__Work order__.
Send back all of the records, each one exactly as written.

[Stored records]
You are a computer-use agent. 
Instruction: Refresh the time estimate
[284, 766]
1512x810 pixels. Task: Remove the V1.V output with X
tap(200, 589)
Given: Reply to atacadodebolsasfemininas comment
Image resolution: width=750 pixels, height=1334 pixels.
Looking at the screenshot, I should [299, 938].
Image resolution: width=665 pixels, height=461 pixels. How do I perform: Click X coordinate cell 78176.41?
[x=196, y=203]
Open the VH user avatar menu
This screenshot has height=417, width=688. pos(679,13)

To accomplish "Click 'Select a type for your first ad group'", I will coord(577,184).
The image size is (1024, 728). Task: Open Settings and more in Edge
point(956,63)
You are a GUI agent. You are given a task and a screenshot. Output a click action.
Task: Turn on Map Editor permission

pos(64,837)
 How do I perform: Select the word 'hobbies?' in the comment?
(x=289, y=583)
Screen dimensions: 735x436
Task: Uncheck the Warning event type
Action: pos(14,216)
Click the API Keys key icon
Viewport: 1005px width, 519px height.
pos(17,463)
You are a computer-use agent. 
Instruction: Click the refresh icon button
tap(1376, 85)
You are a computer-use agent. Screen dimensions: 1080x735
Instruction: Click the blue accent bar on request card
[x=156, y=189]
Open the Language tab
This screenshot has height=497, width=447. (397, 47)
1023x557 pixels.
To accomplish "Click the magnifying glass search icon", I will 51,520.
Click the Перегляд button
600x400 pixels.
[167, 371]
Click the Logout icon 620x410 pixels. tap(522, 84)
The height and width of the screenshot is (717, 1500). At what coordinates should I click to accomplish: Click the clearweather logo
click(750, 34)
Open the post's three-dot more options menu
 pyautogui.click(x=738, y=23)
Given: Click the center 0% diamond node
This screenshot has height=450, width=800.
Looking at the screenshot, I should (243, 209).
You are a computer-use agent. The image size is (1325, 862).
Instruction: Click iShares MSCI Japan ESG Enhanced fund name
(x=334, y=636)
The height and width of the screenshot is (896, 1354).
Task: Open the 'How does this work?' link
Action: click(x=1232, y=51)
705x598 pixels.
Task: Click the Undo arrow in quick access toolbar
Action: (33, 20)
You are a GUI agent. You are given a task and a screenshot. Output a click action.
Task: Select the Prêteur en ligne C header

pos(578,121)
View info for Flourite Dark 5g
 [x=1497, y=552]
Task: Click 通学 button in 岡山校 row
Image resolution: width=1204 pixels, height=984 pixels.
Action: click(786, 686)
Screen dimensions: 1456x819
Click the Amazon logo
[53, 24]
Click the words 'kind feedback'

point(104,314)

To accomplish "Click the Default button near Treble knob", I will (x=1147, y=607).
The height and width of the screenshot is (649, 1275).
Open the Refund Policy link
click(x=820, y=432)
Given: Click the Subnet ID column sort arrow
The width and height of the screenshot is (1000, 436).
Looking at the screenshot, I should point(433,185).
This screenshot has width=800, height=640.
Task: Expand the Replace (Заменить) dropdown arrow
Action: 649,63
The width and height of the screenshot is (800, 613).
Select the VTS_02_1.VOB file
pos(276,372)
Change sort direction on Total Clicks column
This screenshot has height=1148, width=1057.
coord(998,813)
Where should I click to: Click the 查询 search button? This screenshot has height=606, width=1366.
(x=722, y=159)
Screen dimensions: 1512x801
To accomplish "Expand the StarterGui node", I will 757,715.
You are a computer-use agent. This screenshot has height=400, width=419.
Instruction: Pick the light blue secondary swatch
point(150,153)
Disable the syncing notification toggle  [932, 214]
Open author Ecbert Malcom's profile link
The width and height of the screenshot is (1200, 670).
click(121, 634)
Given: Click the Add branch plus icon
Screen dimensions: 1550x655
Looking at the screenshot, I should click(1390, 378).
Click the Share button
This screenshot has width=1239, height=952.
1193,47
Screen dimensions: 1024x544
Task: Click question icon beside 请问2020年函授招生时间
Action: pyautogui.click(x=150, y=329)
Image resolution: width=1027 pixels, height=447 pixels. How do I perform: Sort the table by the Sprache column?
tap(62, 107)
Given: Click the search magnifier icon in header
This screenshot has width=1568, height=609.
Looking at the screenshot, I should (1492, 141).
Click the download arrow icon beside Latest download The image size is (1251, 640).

__Response area__.
You are a computer-use agent. 
Instruction: Refresh the time estimate
[284, 766]
1512x810 pixels. Task: Remove the V1.V output with X
tap(200, 589)
Given: Reply to atacadodebolsasfemininas comment
Image resolution: width=750 pixels, height=1334 pixels.
Looking at the screenshot, I should [299, 938].
Image resolution: width=665 pixels, height=461 pixels. How do I perform: Click X coordinate cell 78176.41?
[x=196, y=203]
Open the VH user avatar menu
This screenshot has height=417, width=688. pos(679,13)

To accomplish "Click 'Select a type for your first ad group'", I will coord(577,184).
The image size is (1024, 728). Task: Open Settings and more in Edge
point(956,63)
You are a GUI agent. You are given a task and a screenshot. Output a click action.
Task: Turn on Map Editor permission

pos(64,837)
 How do I perform: Select the word 'hobbies?' in the comment?
(x=289, y=583)
Screen dimensions: 735x436
Task: Uncheck the Warning event type
Action: pos(14,216)
Click the API Keys key icon
Viewport: 1005px width, 519px height.
pos(17,463)
You are a computer-use agent. 
Instruction: Click the refresh icon button
tap(1376, 85)
You are a computer-use agent. Screen dimensions: 1080x735
Instruction: Click the blue accent bar on request card
[x=156, y=189]
Open the Language tab
This screenshot has height=497, width=447. (397, 47)
1023x557 pixels.
To accomplish "Click the magnifying glass search icon", I will 51,520.
Click the Перегляд button
600x400 pixels.
[167, 371]
Click the Logout icon 620x410 pixels. tap(522, 84)
The height and width of the screenshot is (717, 1500). At what coordinates should I click to accomplish: Click the clearweather logo
click(750, 34)
Open the post's three-dot more options menu
 pyautogui.click(x=738, y=23)
Given: Click the center 0% diamond node
This screenshot has height=450, width=800.
Looking at the screenshot, I should (243, 209).
You are a computer-use agent. The image size is (1325, 862).
Instruction: Click iShares MSCI Japan ESG Enhanced fund name
(x=334, y=636)
The height and width of the screenshot is (896, 1354).
Task: Open the 'How does this work?' link
Action: click(x=1232, y=51)
705x598 pixels.
Task: Click the Undo arrow in quick access toolbar
Action: (33, 20)
You are a GUI agent. You are given a task and a screenshot. Output a click action.
Task: Select the Prêteur en ligne C header

pos(578,121)
View info for Flourite Dark 5g
 [x=1497, y=552]
Task: Click 通学 button in 岡山校 row
Image resolution: width=1204 pixels, height=984 pixels.
Action: click(786, 686)
Screen dimensions: 1456x819
Click the Amazon logo
[53, 24]
Click the words 'kind feedback'

point(104,314)

To accomplish "Click the Default button near Treble knob", I will (x=1147, y=607).
The height and width of the screenshot is (649, 1275).
Open the Refund Policy link
click(x=820, y=432)
Given: Click the Subnet ID column sort arrow
The width and height of the screenshot is (1000, 436).
Looking at the screenshot, I should point(433,185).
This screenshot has width=800, height=640.
Task: Expand the Replace (Заменить) dropdown arrow
Action: 649,63
The width and height of the screenshot is (800, 613).
Select the VTS_02_1.VOB file
pos(276,372)
Change sort direction on Total Clicks column
This screenshot has height=1148, width=1057.
coord(998,813)
Where should I click to: Click the 查询 search button? This screenshot has height=606, width=1366.
(x=722, y=159)
Screen dimensions: 1512x801
To accomplish "Expand the StarterGui node", I will 757,715.
You are a computer-use agent. This screenshot has height=400, width=419.
Instruction: Pick the light blue secondary swatch
point(150,153)
Disable the syncing notification toggle  [932, 214]
Open author Ecbert Malcom's profile link
The width and height of the screenshot is (1200, 670).
click(121, 634)
Given: Click the Add branch plus icon
Screen dimensions: 1550x655
Looking at the screenshot, I should click(1390, 378).
Click the Share button
This screenshot has width=1239, height=952.
1193,47
Screen dimensions: 1024x544
Task: Click question icon beside 请问2020年函授招生时间
Action: pyautogui.click(x=150, y=329)
Image resolution: width=1027 pixels, height=447 pixels. How do I perform: Sort the table by the Sprache column?
tap(62, 107)
Given: Click the search magnifier icon in header
This screenshot has width=1568, height=609.
Looking at the screenshot, I should (1492, 141).
Click the download arrow icon beside Latest download The image size is (1251, 640).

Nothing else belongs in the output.